Custom	Copy Constructor	Copy Assignment	Move Constructor	Move Assignment	Destructor
Copy constructor	Custom	=default	=delete	=delete	=default
Copy assignment	=default	Custom	=delete	=delete	=default
Move constructor	=delete	=delete	Custom	=delete	=default
Move assignment	=delete	=delete	=delete	Custom	=default
Destructor	=default	=default	=delete	=delete	Custom
None	=default	=default	=default	=default	=default

Copy Elision(Modification required)

Copy elision is an optimization in C++ that allows for the elimination of redundant copies. In some cases, such as returning a local object from a function, the compiler can optimize the code by eliminating the copy and returning the object directly.

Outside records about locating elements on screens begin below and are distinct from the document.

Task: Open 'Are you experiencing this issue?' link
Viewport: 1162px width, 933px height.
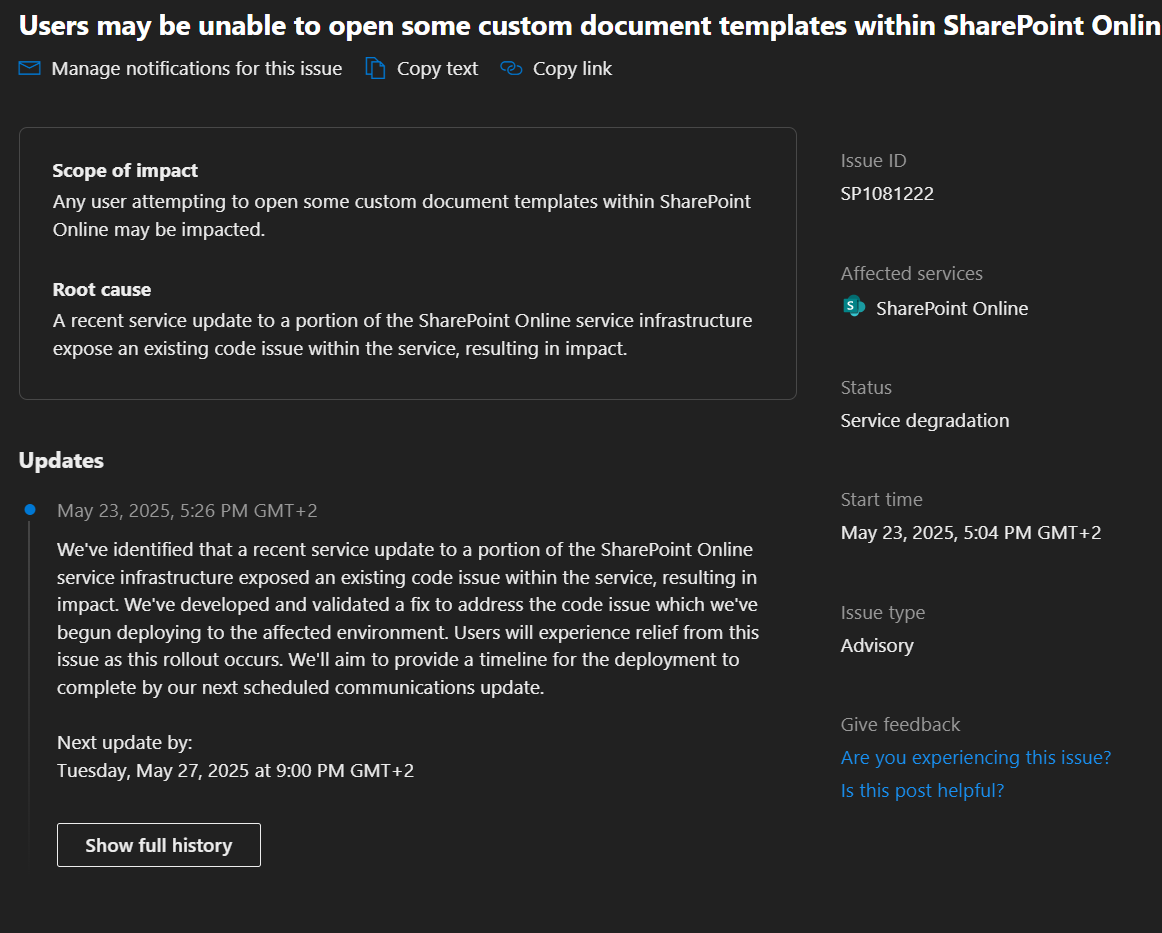Action: click(x=975, y=757)
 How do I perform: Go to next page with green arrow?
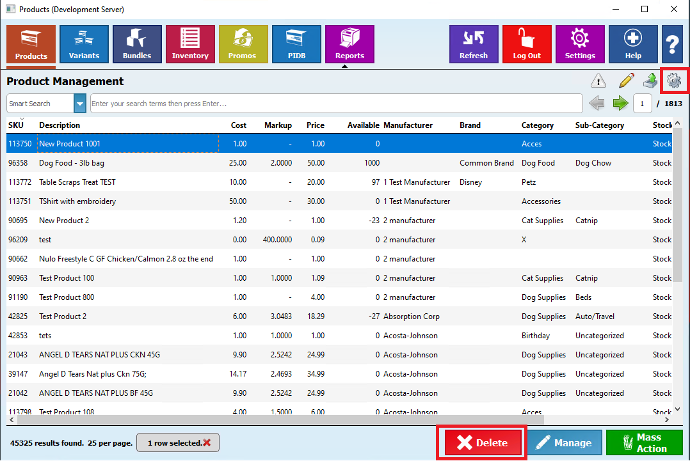click(619, 103)
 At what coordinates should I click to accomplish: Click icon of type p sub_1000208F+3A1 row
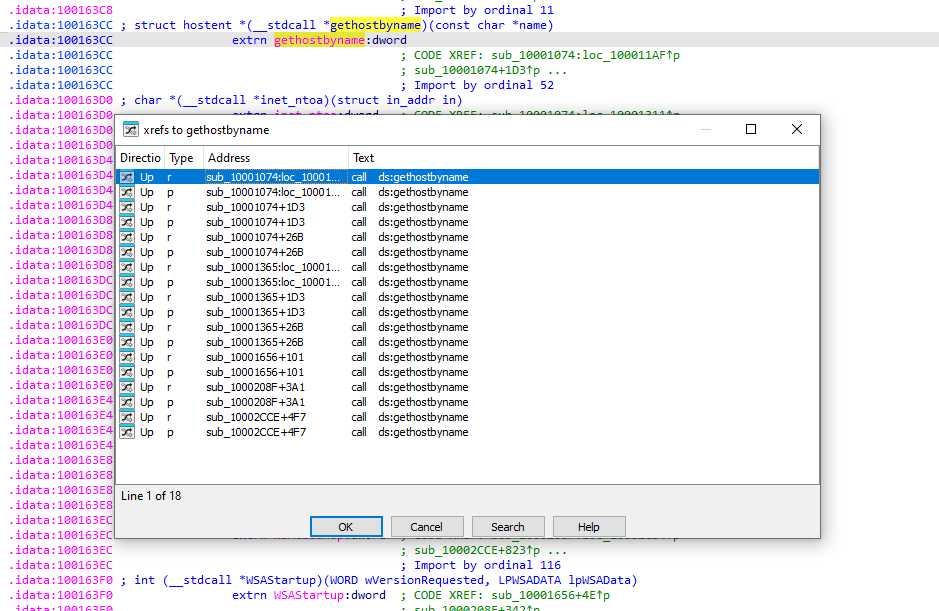[x=127, y=402]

This optimization is also known as return value optimization.

For example:

MyString getMyString() {
    MyString str("hello");
    return str;
}

int main() {
    MyString str = getMyString();
    return 0;
}

In the above example, the function getMyString returns a MyString object, which would normally require a copy. However, due to copy elision, the compiler can optimize the code by eliminating the copy and returning the object directly.

Move Elision

Move elision is an optimization in C++ that allows for the elimination of redundant moves. In some cases, such as returning a local object from a function, the compiler can optimize the code by eliminating the move and returning the object directly. This optimization is similar to copy elision, but for move semantics.

For example:

MyString getMyString() {
    MyString str("hello");
    return str;
}

int main() {
    MyString str = std::move(getMyString());
    return 0;
}

In the above example, the function getMyString returns a MyString object, which would normally require a move. However, due to move elision, the compiler can optimize the code by eliminating the move and returning the object directly.

std::move

std::move is a function in the Standard Library that allows for the conversion of an L-value to an R-value. It is used in move semantics to transfer the ownership of resources from an L-value object to an R-value object. By using std::move, the object being moved from is left in a valid but unspecified state. This is because the ownership of the resources has been transferred to the R-value object.

For example:

MyString str1("hello");
MyString str2 = std::move(str1); // MyString str2{static_cast<MyString&&>(str1)};

In the above example, the std::move function is used to transfer the ownership of the resources from str1 to str2. After the move, str1 is left in a valid but unspecified state.

 

In conclusion, move semantics is a powerful feature in C++ that allows for efficient transfers of objects and their resources. Understanding the concepts of L-value, R-value, R-value reference, Rule of 5, Rule of 0, Copy Elision, Move Elision, and std::move is essential for writing efficient and correct C++ code.